Discovery in livestock has been disappointing if judged by the amount of genetic variation accounted for by the DNA predictors (Van Eenennaam et al. 2009). This is especially true for novel traits where discovery populations consist of individual animals phenotyped for those traits, as opposed to traits where genetic predictions are available on highly proven animals to use as the ‘phenotypic’ data, Garrick et al. (2009). Goddard (2009) derived the number of phenotyped animals needed to achieve an accuracy of prediction of either 0.5 or 0.7 given the assumptions of an effective population size equal to 100 and every QTL in perfect linkage disequilibrium with a SNP. For a trait with an h² of 0.3, 4000 animals are needed to achieve an accuracy of 0.5. The equivalent animal numbers for a trait with h² of 0.1 or 0.4 are approximately 12 and 3000 animals, respectively. If the goal is to achieve a higher accuracy of 0.7, the comparable numbers for h² of 0.1, 0.3 and 0.4 are ~38 000, 12 500 and 9000, respectively. These are staggering numbers when one considers the costs of data collection and of genotyping the animals.

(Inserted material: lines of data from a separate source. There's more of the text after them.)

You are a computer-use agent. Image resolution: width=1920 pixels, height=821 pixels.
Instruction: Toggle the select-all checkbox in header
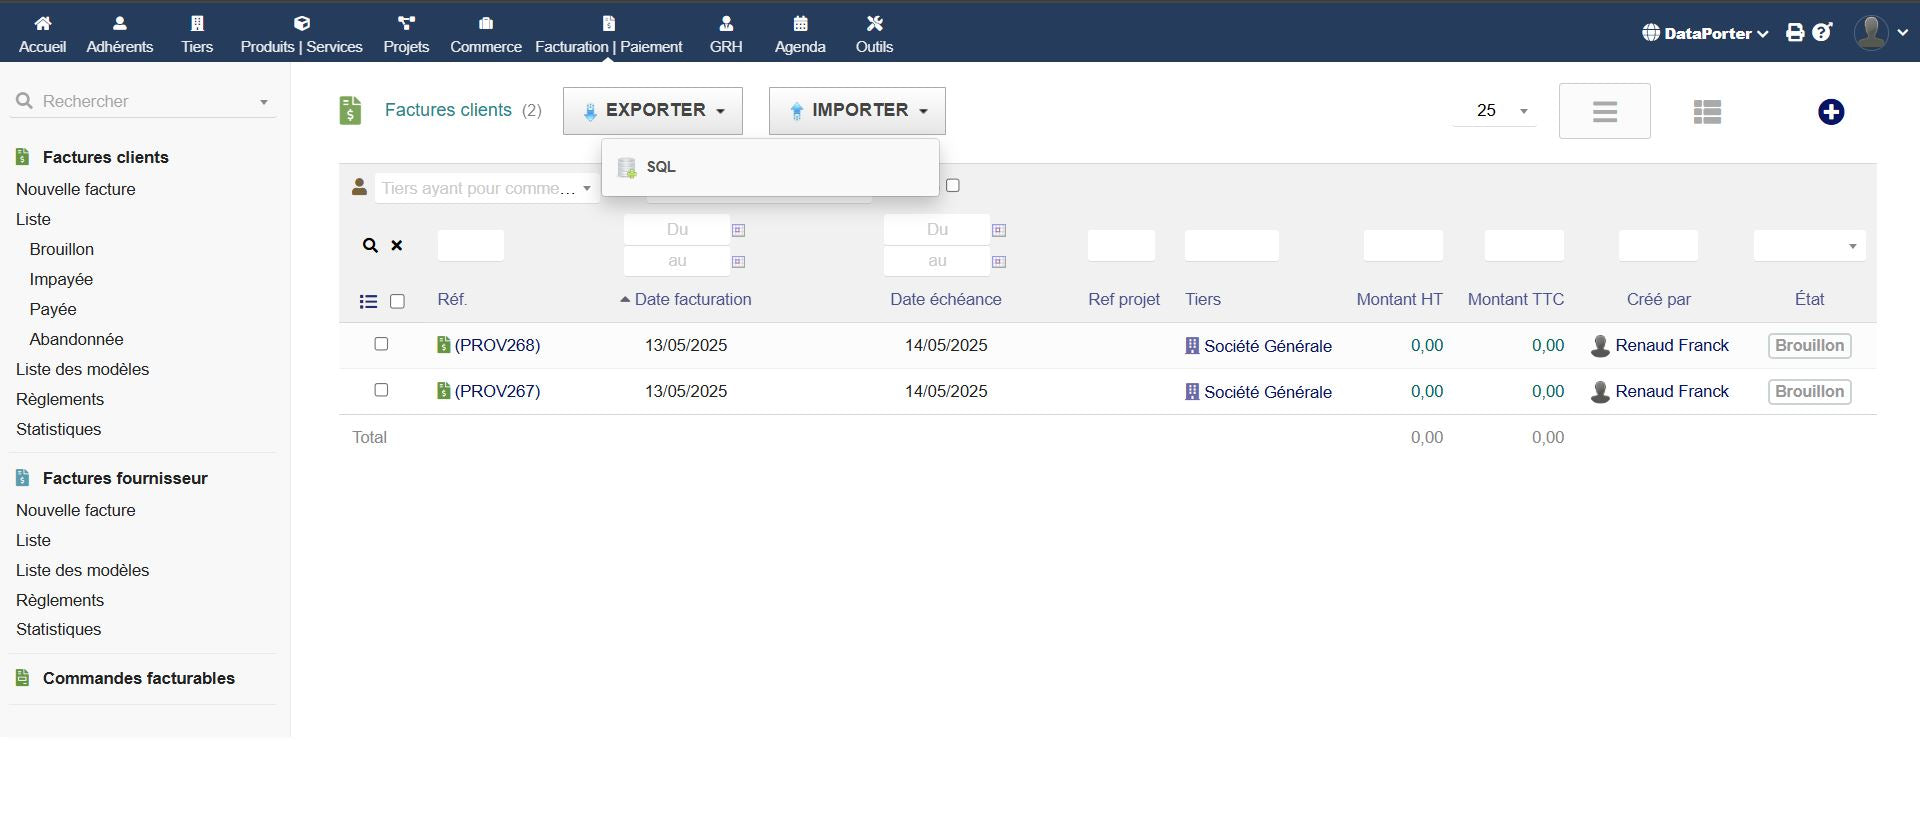pos(397,301)
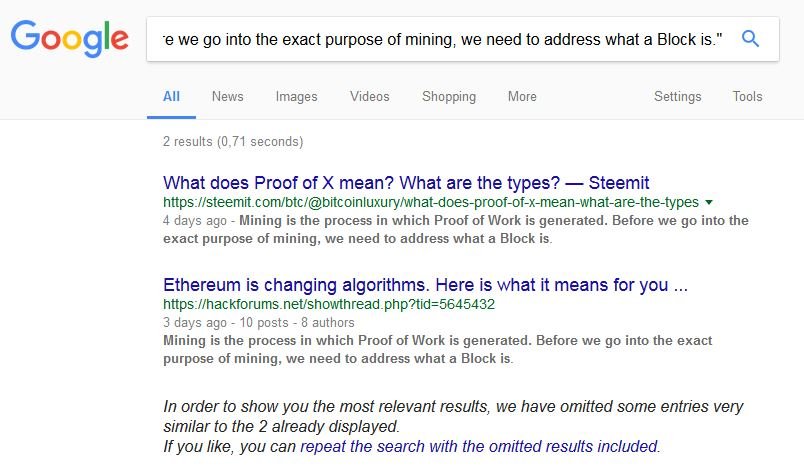Open the Google logo homepage link
804x476 pixels.
(x=69, y=39)
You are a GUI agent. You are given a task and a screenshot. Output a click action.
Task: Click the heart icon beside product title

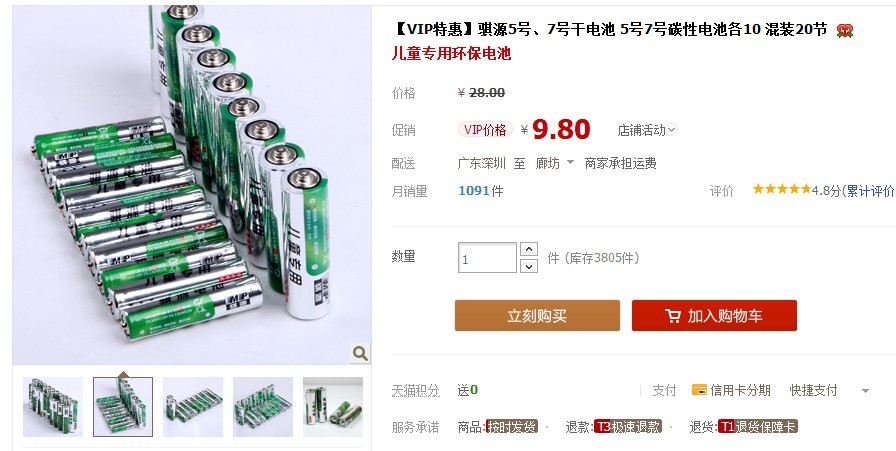844,30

Table 1 shows the number of beef animals reported to be represented in the discovery populations of organisations in three countries when an international collaboration was proposed between these countries in 2008. The countries and organisations represented are as follows: Australia, Beef Cooperative Research Center (CRC); Canada, Universities of Alberta and Guelph; the United States, USA Meat Animal Research Center (MARC).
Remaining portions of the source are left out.